With the founding of MLS in 1996, the sport was given another chance, and everyone involved knew this would be the last one. Because of that, the league looked to cater to the general public. How could they make the sport more exciting for the casual fan? How could they provide memorable moments that kept fans wanting more?

Rather than a single-table structure, the league implemented a playoff system. Instead of keeping a 90-minute running clock, MLS had a stopping clock that counted down. And, of course, instead of ties, MLS had a 35-yard shootout.

Of the three, only the playoffs remain as the league has generally aligned with the rule book used by the rest of the world. The summer schedule may be different and the salary cap may alter how rosters are constructed but, since the shootout was abandoned in 2000, MLS has largely fallen in line on the field.

"No other league in the world has the type of salary structure or roster and budget guidelines that we that have so there is some uniqueness," says longtime MLS and USMNT defender Jeff Agoos, who now serves as the league's technical director of competition. "We also have to balance it with being authentic and understanding that this is the world's game, that this is more than just the United States and Canada, that we are representative of this region."

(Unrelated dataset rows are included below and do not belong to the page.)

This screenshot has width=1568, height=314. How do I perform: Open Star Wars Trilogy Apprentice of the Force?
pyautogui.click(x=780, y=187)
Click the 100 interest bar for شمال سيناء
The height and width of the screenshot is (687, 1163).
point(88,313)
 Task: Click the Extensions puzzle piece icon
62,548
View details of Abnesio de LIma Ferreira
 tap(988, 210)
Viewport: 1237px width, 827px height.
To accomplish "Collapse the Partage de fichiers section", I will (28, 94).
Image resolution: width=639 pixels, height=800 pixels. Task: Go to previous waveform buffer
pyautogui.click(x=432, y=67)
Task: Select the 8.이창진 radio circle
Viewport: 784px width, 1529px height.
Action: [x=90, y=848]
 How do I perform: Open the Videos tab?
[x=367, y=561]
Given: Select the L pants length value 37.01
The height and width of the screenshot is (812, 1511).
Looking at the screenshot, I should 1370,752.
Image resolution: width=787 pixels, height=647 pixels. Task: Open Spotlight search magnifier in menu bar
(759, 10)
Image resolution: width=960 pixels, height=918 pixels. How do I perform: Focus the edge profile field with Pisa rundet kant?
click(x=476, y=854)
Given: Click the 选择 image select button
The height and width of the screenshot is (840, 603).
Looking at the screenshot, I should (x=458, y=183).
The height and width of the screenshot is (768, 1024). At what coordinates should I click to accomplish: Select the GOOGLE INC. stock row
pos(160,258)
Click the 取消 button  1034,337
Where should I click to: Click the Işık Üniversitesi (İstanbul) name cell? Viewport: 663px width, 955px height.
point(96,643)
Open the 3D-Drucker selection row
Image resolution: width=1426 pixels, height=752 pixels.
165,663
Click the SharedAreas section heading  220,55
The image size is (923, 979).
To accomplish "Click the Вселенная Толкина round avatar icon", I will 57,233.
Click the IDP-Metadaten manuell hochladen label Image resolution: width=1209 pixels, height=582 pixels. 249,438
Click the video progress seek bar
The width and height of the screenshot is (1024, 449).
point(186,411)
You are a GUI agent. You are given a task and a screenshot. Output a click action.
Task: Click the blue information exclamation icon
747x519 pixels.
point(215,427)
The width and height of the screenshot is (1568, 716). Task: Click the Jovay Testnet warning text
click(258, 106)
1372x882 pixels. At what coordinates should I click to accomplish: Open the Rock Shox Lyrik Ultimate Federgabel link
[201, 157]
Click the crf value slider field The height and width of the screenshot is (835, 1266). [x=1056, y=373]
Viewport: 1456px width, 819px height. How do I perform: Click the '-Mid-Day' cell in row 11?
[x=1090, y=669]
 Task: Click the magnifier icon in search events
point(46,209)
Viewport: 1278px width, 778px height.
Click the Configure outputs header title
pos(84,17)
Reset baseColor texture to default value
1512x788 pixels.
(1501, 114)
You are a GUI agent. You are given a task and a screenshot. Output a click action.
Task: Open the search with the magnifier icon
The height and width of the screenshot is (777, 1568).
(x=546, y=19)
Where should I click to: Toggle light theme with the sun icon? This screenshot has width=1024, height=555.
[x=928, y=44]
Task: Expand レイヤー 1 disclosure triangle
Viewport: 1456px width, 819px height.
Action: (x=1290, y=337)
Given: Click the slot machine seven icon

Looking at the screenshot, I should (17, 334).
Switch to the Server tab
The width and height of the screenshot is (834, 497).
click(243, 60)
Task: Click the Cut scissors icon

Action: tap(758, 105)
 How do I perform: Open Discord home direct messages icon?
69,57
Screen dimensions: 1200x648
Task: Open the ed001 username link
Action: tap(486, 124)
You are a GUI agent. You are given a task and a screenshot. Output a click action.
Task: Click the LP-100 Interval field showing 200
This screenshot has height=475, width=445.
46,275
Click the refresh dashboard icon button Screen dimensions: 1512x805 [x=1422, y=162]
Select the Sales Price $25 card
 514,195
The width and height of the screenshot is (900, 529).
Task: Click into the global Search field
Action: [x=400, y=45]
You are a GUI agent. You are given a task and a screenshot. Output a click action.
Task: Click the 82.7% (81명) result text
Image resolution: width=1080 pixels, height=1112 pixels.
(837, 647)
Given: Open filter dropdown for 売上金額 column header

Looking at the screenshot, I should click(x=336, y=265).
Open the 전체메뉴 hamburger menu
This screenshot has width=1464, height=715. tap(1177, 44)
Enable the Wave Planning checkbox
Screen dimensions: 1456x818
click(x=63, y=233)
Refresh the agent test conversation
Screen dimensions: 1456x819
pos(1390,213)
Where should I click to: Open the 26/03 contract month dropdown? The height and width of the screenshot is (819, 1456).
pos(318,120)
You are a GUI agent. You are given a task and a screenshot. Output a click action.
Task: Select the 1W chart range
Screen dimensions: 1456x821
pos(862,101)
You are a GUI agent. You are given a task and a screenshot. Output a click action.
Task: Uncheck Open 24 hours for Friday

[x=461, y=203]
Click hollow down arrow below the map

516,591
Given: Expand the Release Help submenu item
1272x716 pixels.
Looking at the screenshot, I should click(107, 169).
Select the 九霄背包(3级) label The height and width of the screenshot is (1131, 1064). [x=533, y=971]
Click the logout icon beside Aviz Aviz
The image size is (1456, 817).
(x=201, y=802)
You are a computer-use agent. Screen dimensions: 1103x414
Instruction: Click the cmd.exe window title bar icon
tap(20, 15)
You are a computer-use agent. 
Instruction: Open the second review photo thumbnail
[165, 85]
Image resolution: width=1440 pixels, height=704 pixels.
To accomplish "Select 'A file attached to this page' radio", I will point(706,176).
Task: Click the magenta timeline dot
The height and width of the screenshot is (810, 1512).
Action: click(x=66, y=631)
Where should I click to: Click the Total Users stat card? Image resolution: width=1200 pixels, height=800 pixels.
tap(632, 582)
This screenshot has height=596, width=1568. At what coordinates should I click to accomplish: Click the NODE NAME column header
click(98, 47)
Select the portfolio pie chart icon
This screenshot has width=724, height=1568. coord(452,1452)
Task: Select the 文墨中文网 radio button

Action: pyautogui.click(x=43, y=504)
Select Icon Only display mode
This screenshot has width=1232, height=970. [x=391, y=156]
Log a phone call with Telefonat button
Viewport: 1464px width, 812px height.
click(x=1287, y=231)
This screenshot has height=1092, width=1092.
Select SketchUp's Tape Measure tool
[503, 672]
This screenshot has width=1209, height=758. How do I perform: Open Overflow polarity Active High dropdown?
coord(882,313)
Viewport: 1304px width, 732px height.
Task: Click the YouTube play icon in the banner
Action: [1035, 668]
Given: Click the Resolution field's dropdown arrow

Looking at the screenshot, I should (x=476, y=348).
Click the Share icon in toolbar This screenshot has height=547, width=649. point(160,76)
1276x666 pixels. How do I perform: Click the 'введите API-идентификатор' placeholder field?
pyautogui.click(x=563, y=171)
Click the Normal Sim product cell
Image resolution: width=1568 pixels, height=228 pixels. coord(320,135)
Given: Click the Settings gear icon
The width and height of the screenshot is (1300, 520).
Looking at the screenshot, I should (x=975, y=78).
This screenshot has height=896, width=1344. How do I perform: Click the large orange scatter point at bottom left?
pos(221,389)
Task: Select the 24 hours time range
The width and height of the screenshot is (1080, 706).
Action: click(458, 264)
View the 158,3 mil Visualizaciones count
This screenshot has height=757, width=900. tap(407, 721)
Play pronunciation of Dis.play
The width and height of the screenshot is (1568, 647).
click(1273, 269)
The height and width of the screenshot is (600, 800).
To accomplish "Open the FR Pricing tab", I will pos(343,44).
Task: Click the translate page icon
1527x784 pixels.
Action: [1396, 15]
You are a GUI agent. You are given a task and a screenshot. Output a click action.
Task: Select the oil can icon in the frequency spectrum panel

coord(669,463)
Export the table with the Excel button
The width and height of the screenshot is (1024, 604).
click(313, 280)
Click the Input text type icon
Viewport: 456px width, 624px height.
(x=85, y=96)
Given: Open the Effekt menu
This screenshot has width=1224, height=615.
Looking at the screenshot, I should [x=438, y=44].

He added: "What I'll tell you is from a very selfish standpoint I love the shootout, and I would love to see it come back. I don't think it's going to come back but I personally really enjoyed that part of it, but I understand where we are today."

The shootout hasn't faded from memory despite being gone for two decades, much like MLS's other wrinkles in those early days. Many still hold those quirks against the league while others see them as an integral part of forming a unique history.

Current USMNT star Jozy Altidore and former USMNT star Alexi Lalas have stated that they would love to see the shootout return, even if some of the other experiments are better left where they are. As Agoos said, though, there isn't much hope for a return unless FIFA someday adopts the system. The shootout will remain part of history, a quirky highlight to remember as MLS continues to grow and find its place in the global landscape.

In the 25 years since MLS was founded and in the 50 years since the NASL first kickstarted American soccer, the American game has grown exponentially, even if it is still not quite where many expect it to be. It's a period of growth headlined by any number of successes and failures, and where the shootout falls on that spectrum probably depends on who you ask.